GeoTraPredict: A machine learning system of web spatio-temporal traffic flow
Introduction
Traffic flow prediction is an important component for self-driving. In the field of smart cities or self-driving, traffic prediction is widely used in route planning [1]. Traffic flow is closely related to population distribution, and the traffic flow is not only related to the absolute number of human population but also to their concerns and interests. At present, there is a lack of effective analysis methods and platforms of population interest distribution. Web flow traffic prediction is crucial to network providers, content providers and computer network management. It is an important task for many applications, such as adaptive applications, congestion control, admission control, anomaly detection and bandwidth allocation. As the number of network customers and kinds of service rapid grows, network problems are considered to be highly non-linear, time-variable dynamic systems, and the demand for network traffic forecasts has increased accordingly [2].

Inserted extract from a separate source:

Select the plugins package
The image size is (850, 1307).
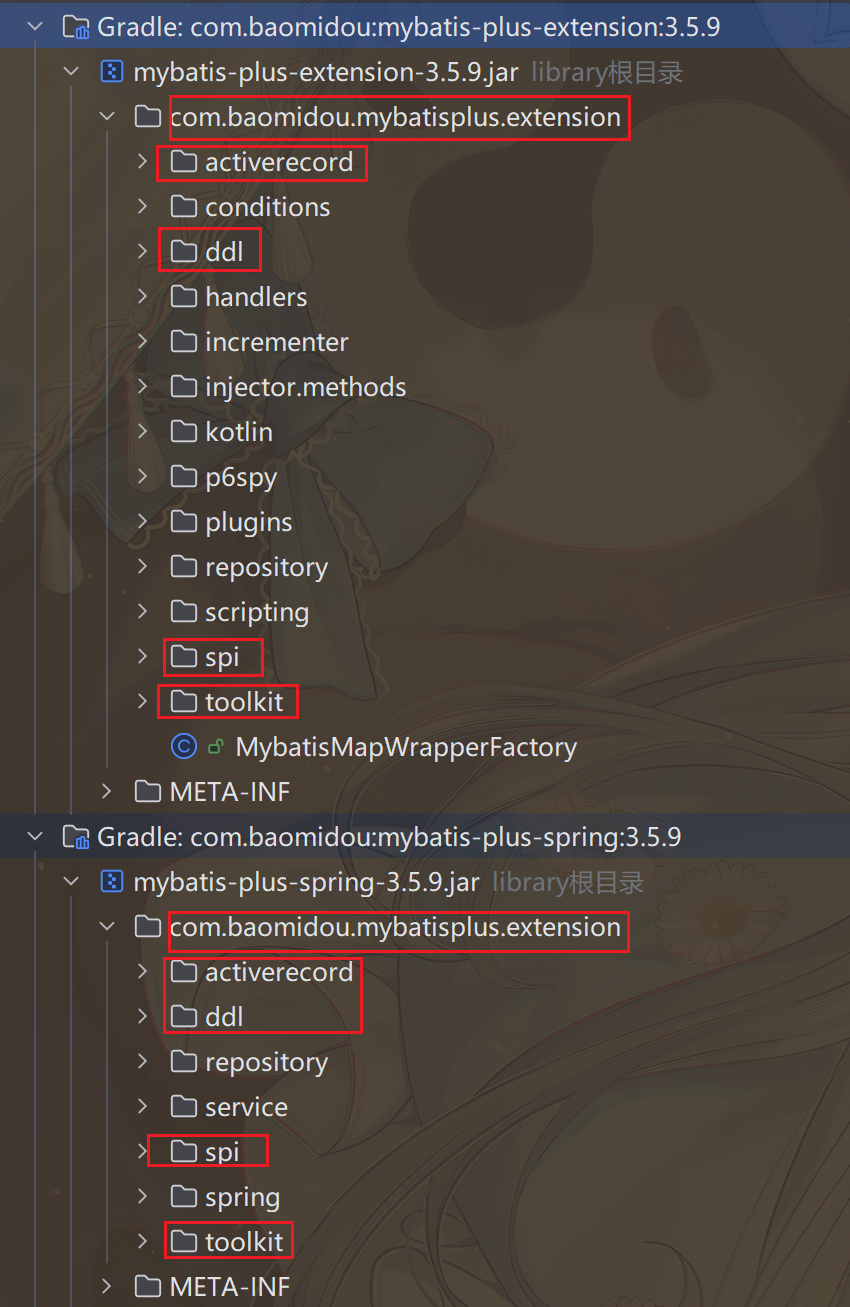(248, 522)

Considering that the source of network activity is people, internet traffic is found to be strongly associated with the spatio-temporal distribution of the population. Spatial analysis involving population distribution information can indirectly contribute to the analysis and prediction of web traffic flow. In addition, some works on traffic prediction using spatio-temporal characteristic in the autonomous vehicles field are proposed [3].On this basis, the paper proposed an innovative method to predict web traffic, which combines population and network event clusters to explore the correlation between network traffic and population classification, followed by comprehensive analysis. Specifically, the fluctuation in network traffic can be predicted through learning the relationship between traffic variations and network events, and the characteristics of cyber citizens. This allows us to then provide corresponding measures in advance. This method closely relates network traffic analysis and network traffic prediction to increase accuracy. This network traffic analysis mainly focuses on possible correlations between the change of network traffic and spatial and temporal distribution, which promotes better forecasting of network traffic. Consequently, the spatial analysis which can provide valuable inferences should be considered when doing network traffic prediction.
The general process of network traffic prediction covers several primary steps, such as collecting network traffic data, building a traffic prediction model with parameters, training the model to acquire parameters in a simulation environment, modify the parameters within the model, and so on. There are many different methods of collecting computer network traffic data, such as SNMP, packet sniffing, NetFlow and so on.
Deep learning provides valuable insights into network traffic prediction. There are various network traffic prediction models proposed which include models based on statistics, machine learning, and deep learning. For different application requirements, the prediction method must consider the prediction horizon, computational costs, prediction error rate, and response times, which creates challenges for traffic prediction.
In the paper we present a platform to conduct accurate spatio-temporal distribution and prediction of population by predicting network traffic. The proposed method combines population and network event clusters to explore the correlation between network traffic and population classification, followed by comprehensive analysis. Specifically, the fluctuation in network traffic can be predicted through learning the relationship between traffic variations and network events, and the characteristics of cyber citizens. This allows us to then provide corresponding measures in advance. This method closely relates network traffic analysis and network traffic prediction to increase accuracy. This network traffic analysis mainly focuses on possible correlations between the change of network traffic and spatial and temporal distribution, which promotes better forecasting of network traffic. Consequently, the spatial analysis which can provide valuable inferences should be considered when doing network traffic prediction. The proposed innovative framework named GeoTrafficPredict supports the accurate spatio-temporal prediction of web traffic flow. The following paper is organized as follows. After a description of related works in section two, and section three elaborates the process of GeoTrafficPredict. Section Four describes the framework of GeoTrafficPredict including the data tier, computation tier, and visualization tier. The implementation on China’s CSTNET (China Science and Technology Network) can be found in section four. Section five discusses the results and future work.
Section snippets
Related works
Web traffic flow prediction models developed in three stages: traditional models (short correlation model), Self-Similar Models (long correlation model), and emerging machine learning based models, shown in Fig. 1. In the 1970s and early 1980s, as network applications were relatively simple, data transmission volume was less, and network analysis technology was limited, people drew on the model of the public switched telephone network and used a Poisson model to describe the traffic of data
Events detection
Human behavior stimulated by external events shows different patterns, and considering that the source of network activity is people, the web traffic flow can be studied to detect the related events.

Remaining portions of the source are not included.